De raadsvrouw heeft voorts nog betoogd dat het Gerecht, gelet op wat het van de verklaring van [getuige] als bewijsmiddel heeft opgenomen, ten onrechte heeft overwogen dat getuige [getuige] de verdachte op de begane grond in [naam bedrijf] heeft zien schieten. Voorts heeft de raadsvrouw betoogd dat de schietpartij voor [getuige] niet de aanleiding was om de verdachte vast te houden, omdat hij hem vóór de schietpartij al vast had.

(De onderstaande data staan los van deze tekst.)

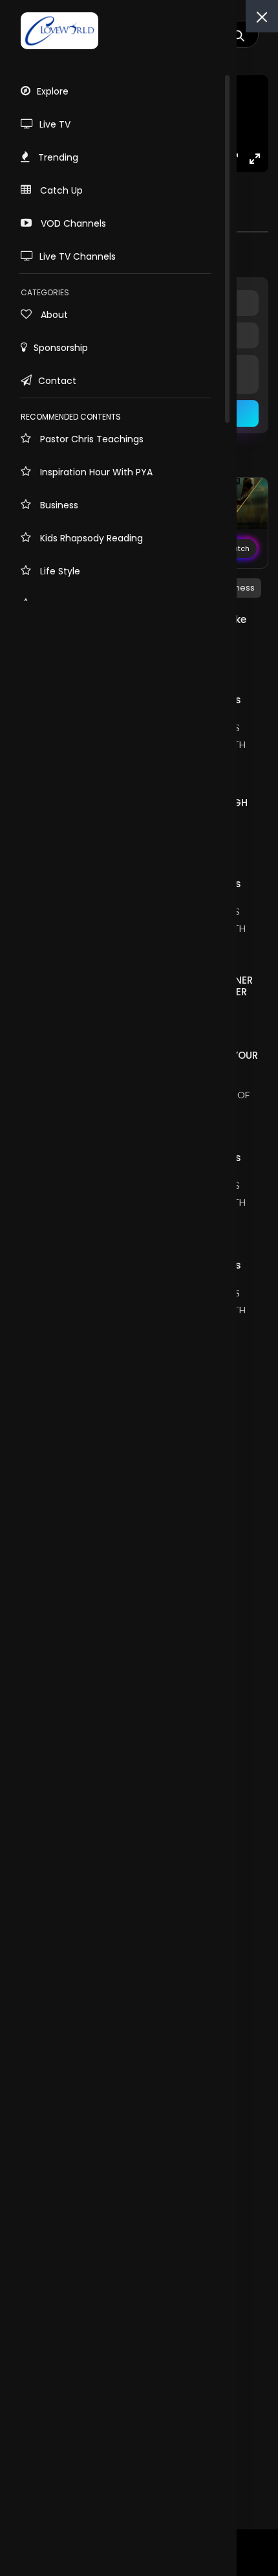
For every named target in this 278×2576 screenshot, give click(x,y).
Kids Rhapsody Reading (90, 538)
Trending (57, 157)
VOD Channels (72, 223)
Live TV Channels (77, 256)
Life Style (58, 571)
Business (57, 505)
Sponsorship (61, 347)
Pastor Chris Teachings (90, 439)
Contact (57, 380)
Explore (53, 91)
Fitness (240, 588)
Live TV (54, 124)
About (53, 314)
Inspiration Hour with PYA (95, 472)
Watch (238, 548)
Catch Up (60, 190)
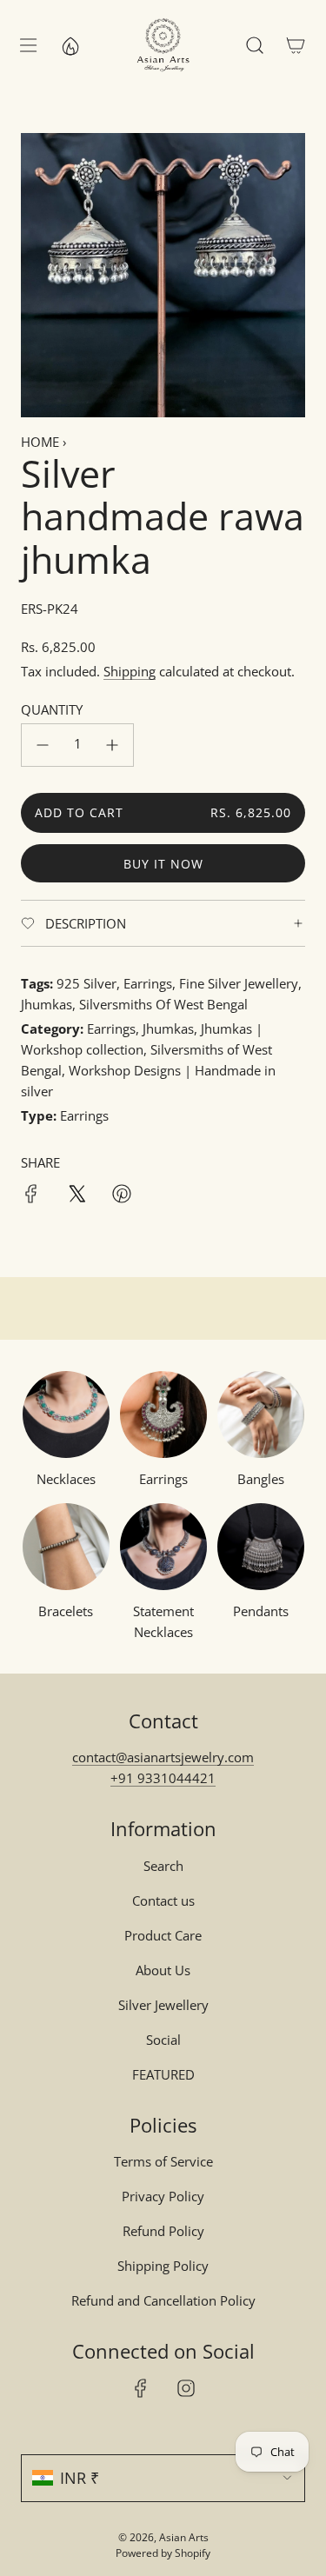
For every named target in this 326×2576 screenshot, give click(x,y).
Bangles (260, 1479)
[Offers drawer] (69, 45)
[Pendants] (260, 1546)
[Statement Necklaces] (163, 1546)
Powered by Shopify (163, 2553)
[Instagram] (186, 2388)
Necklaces (66, 1479)
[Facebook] (141, 2388)
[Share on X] (76, 1196)
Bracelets (65, 1611)
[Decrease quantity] (42, 745)
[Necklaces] (66, 1414)
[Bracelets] (66, 1546)
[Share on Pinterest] (122, 1196)
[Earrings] (163, 1414)
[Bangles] (260, 1414)
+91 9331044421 (163, 1778)
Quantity (52, 709)
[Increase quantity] (112, 745)
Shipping (129, 671)
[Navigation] (28, 45)
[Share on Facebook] (31, 1196)
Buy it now (163, 863)
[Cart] (295, 45)
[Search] (254, 45)
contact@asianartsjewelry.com (163, 1757)
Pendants (261, 1611)
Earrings (163, 1479)
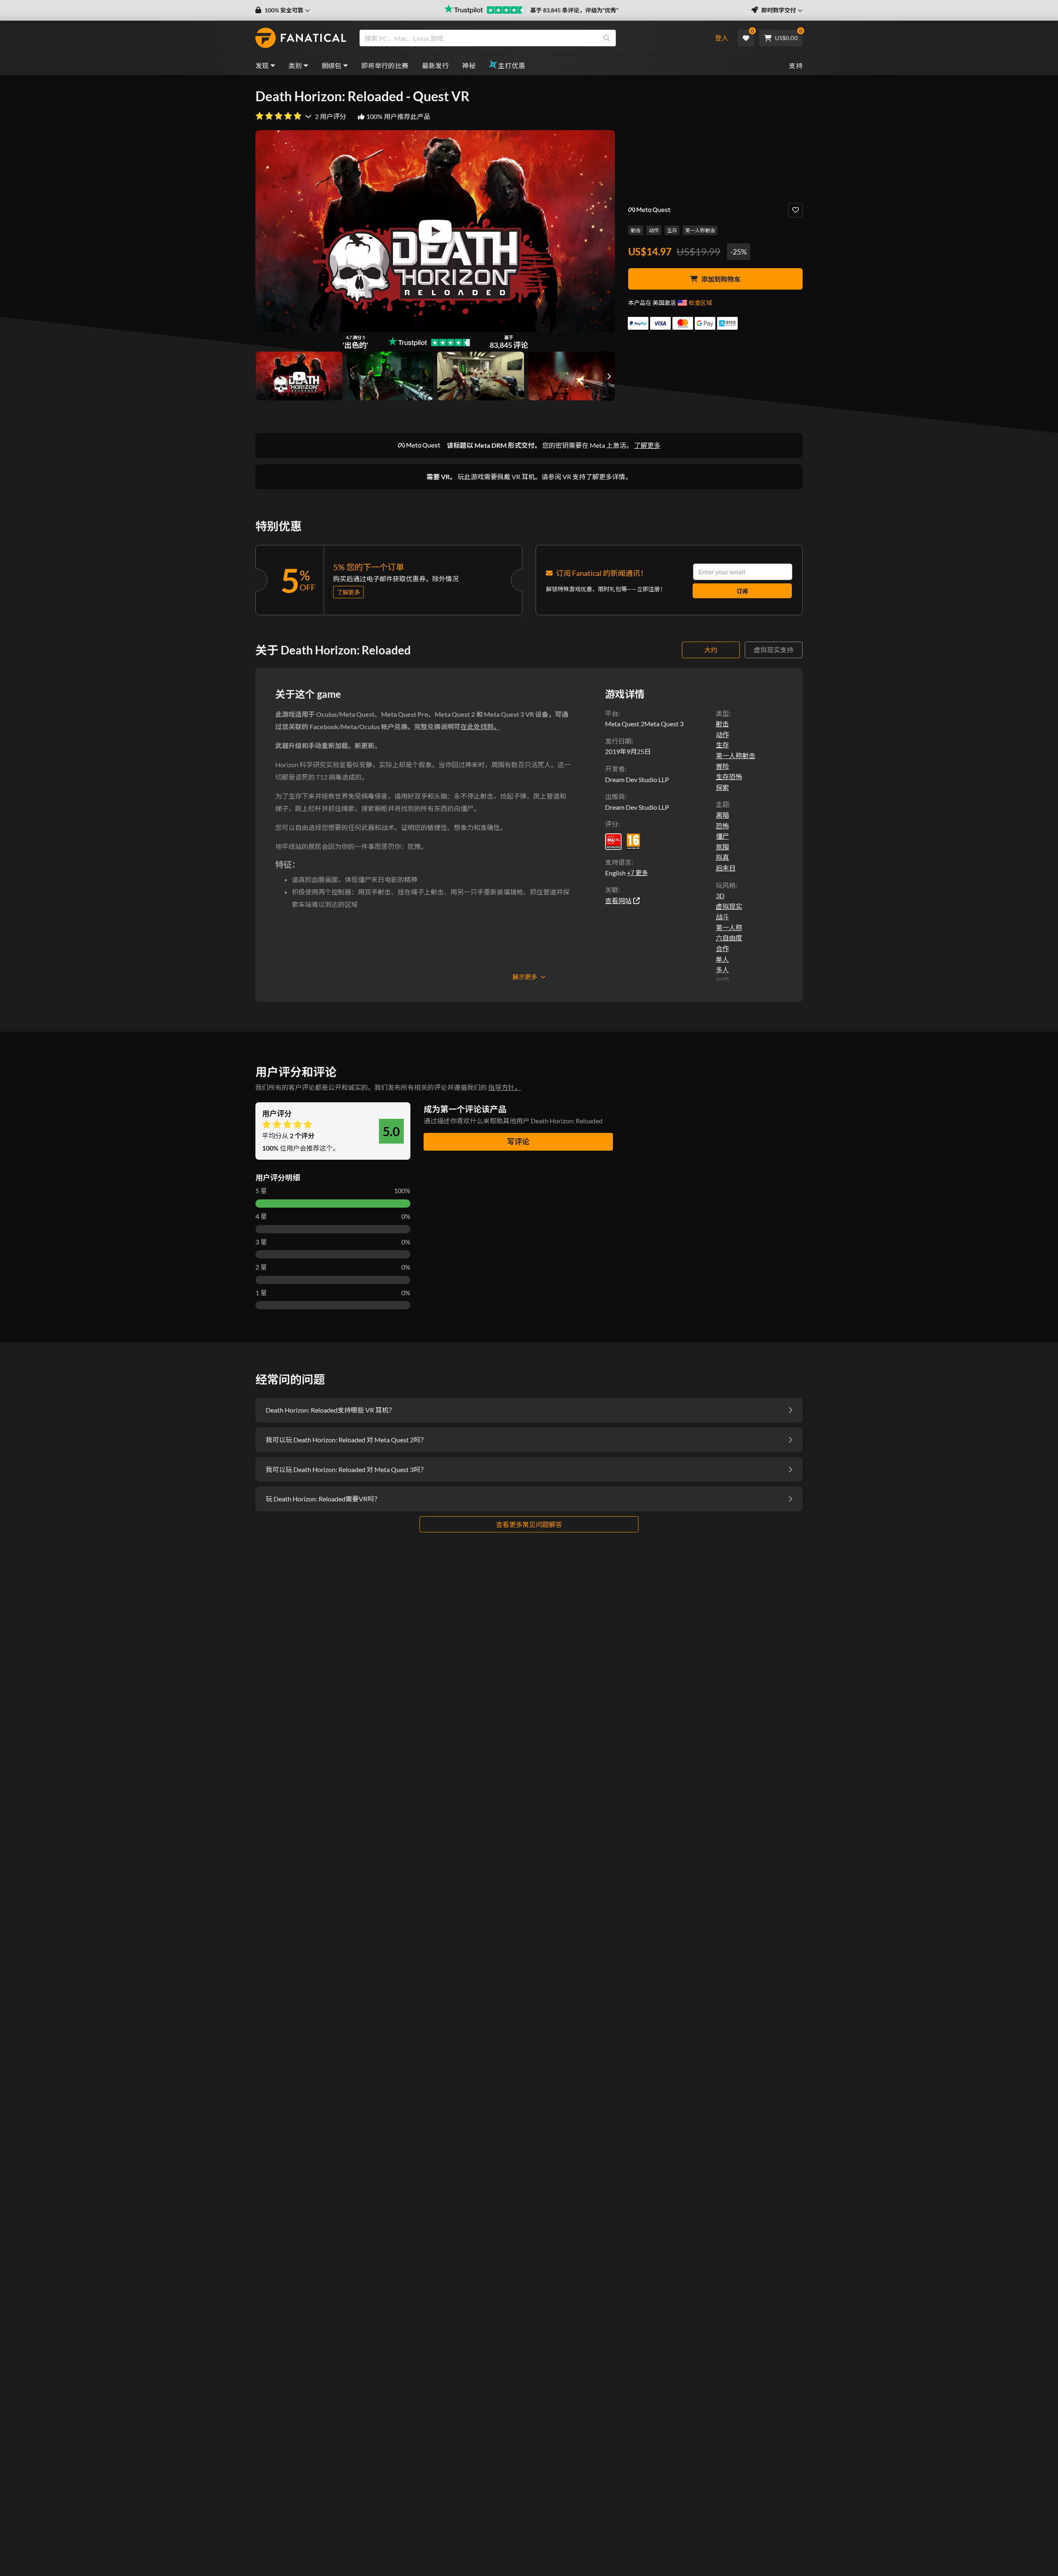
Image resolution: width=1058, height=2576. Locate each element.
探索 (722, 787)
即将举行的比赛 (385, 65)
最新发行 (435, 65)
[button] (282, 10)
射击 (636, 230)
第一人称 (729, 927)
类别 (295, 65)
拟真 (722, 857)
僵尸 (722, 836)
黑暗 (722, 815)
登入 (721, 38)
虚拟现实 (729, 906)
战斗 (722, 917)
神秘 (469, 65)
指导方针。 (504, 1087)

Op grond van de verklaring van [getuige], pagina 205 en 206 van het dossier, gaat het Hof uit van het volgende. [getuige] was in [naam bedrijf] en zag dat er een probleem ontstond tussen [slachtoffer 1] (Het Hof begrijpt: het latere slachtoffer [slachtoffer1]) en de man met een rasta kapsel (hierna: de rasta, het Hof begrijpt: de verdachte). [getuige] zag dat de rasta heel erg boos was en is naar hem toegelopen om met hem te gaan praten. Bij de rasta aangekomen, heeft [getuige] hem op een vriendelijke manier omhelsd en heeft hem gevraagd wat er aan de hand was. Terwijl [getuige] met de rasta aan het praten was, hoorde hij twee schoten. [getuige] realiseerde zich dat het de rasta was die aan het schieten was en op dat moment nam hij de rasta in een greep. Toen hij de rasta in een greep nam, hoorde hij nog twee schoten. Terwijl [getuige] in een worsteling was met de rasta zag hij dat het vuurwapen dat de rasta in zijn hand had op de grond viel en wegrolde.

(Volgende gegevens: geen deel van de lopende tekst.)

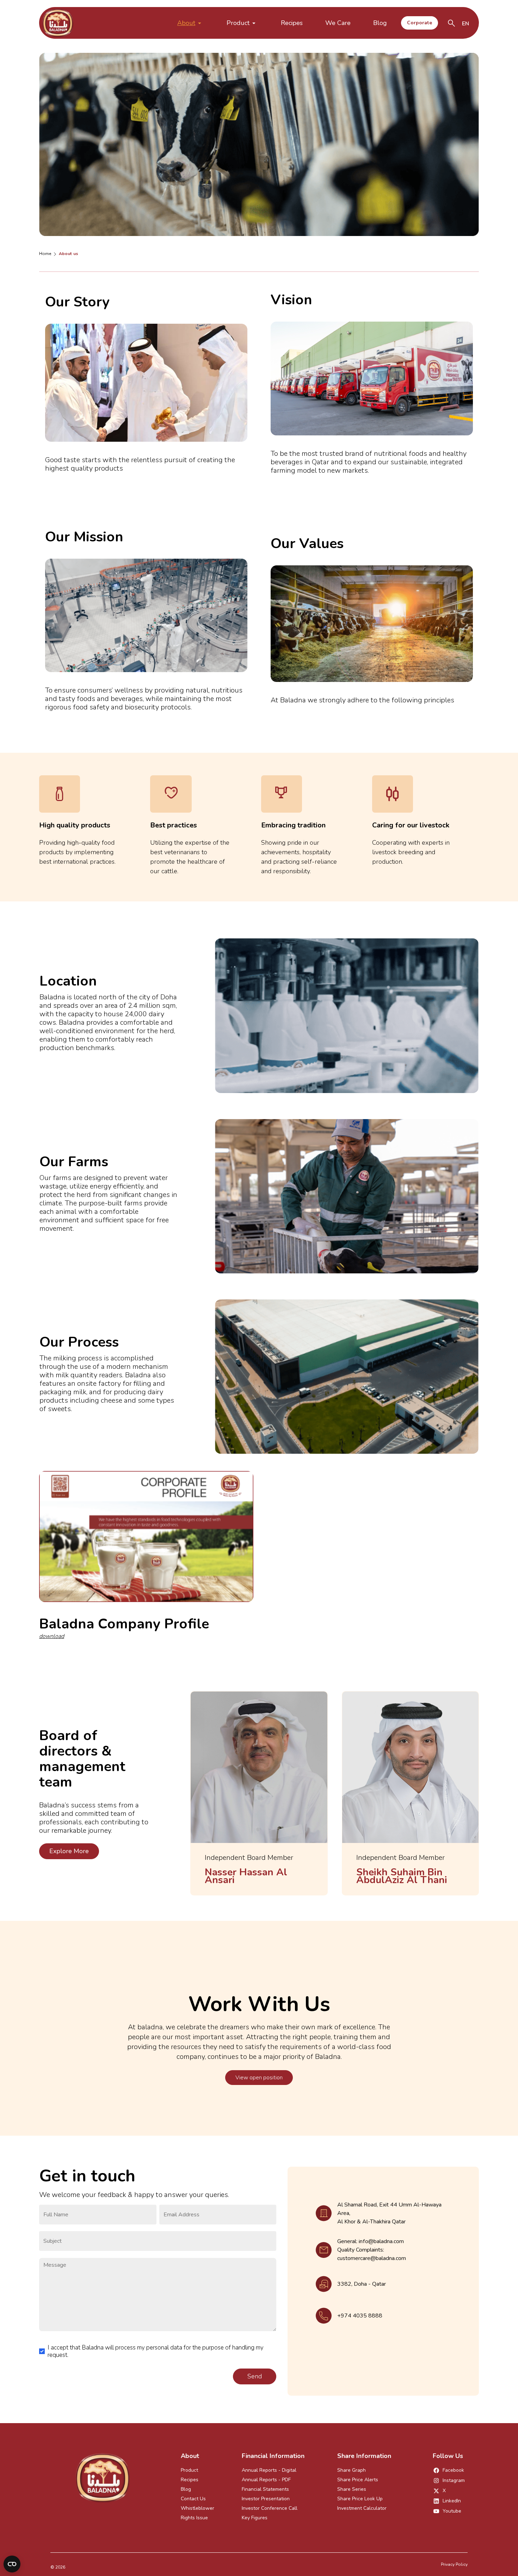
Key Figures (254, 2517)
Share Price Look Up (360, 2498)
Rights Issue (194, 2517)
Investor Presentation (266, 2498)
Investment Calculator (362, 2508)
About (186, 23)
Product (238, 23)
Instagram (454, 2480)
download (51, 1636)
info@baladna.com (381, 2241)
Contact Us (193, 2498)
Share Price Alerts (357, 2479)
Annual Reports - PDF (266, 2479)
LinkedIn (452, 2500)
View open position (259, 2077)
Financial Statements (265, 2489)
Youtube (452, 2511)
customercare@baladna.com (371, 2258)
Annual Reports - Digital (269, 2470)
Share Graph (351, 2470)
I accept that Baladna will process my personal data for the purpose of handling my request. (156, 2351)
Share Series (351, 2489)
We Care (338, 23)
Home (45, 253)
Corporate (419, 22)
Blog (380, 23)
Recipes (292, 23)
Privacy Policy (454, 2564)
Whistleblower (197, 2508)
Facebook (453, 2470)
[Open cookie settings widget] (12, 2564)
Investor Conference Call (269, 2508)
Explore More (69, 1851)
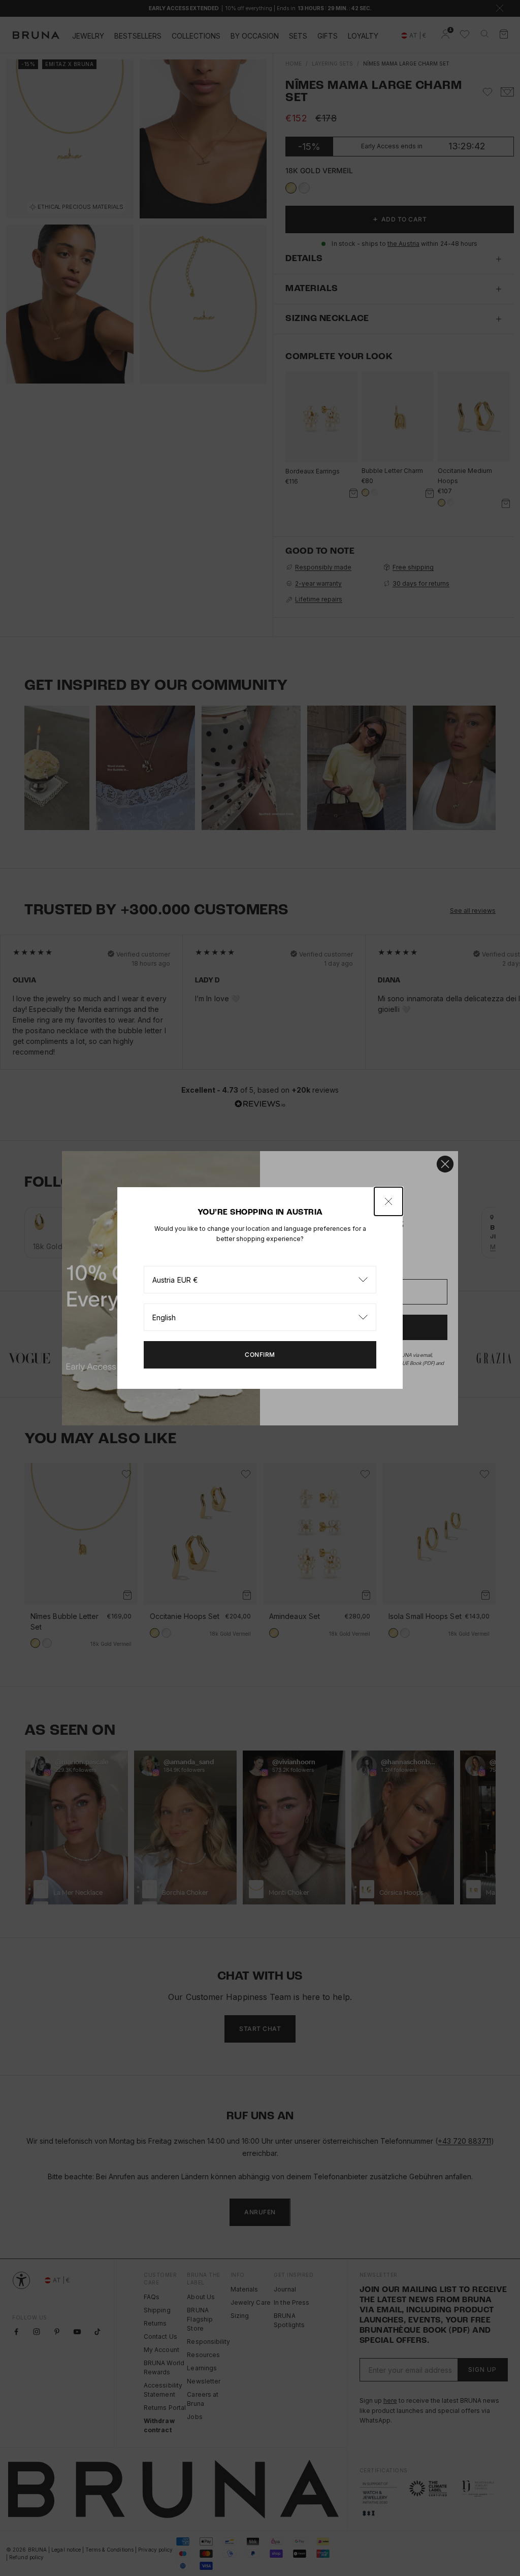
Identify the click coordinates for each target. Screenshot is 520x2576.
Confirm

Het Hof is van oordeel dat [getuige] op grond van zijn waarnemingen de gerechtvaardigde conclusie heeft kunnen trekken dat de rasta degene is geweest die aan het schieten was en dat dit voor [getuige] de aanleiding is geweest om de rasta vast te grijpen. Dat [getuige] de rasta eerder had omhelsd, maakt dit niet anders, nu “op een vriendelijke manier omhelzen ”iets anders is dan “in een greep nemen” en overigens ook nergens uit blijkt dat [getuige] de rasta nog steeds vriendelijk omhelsde op het moment dat het schieten begon. De verklaring van [getuige] wordt ondersteund door de eigen waarneming van het Hof dat de verdachte een zwart voorwerp in zijn hand had toen hij door [getuige] werd vastgehouden.
Opzet
Het Hof verenigt zich met de bewijsoverwegingen van het Gerecht ten aanzien van het opzet. Het Hof neemt deze over en verwijst daarnaar. Hetgeen de raadslieden daartegen hebben ingebracht, kan naar het oordeel van het Hof niet tot een ander oordeel leiden.

BESLISSING

Het Hof:
bevestigt het vonnis van het Gerecht in eerste aanleg met inachtneming van hetgeen hiervoor is overwogen.
Dit vonnis is gewezen door mrs. D. Radder, S.A. Carmelia en A.J. Martijn, leden van het Hof, bijgestaan door mr. L.M. Tjong-A-Tjoe, zittingsgriffier, en op 8 november 2018 uitgesproken in tegenwoordigheid van de griffier ter openbare terechtzitting van het Hof in Curaçao.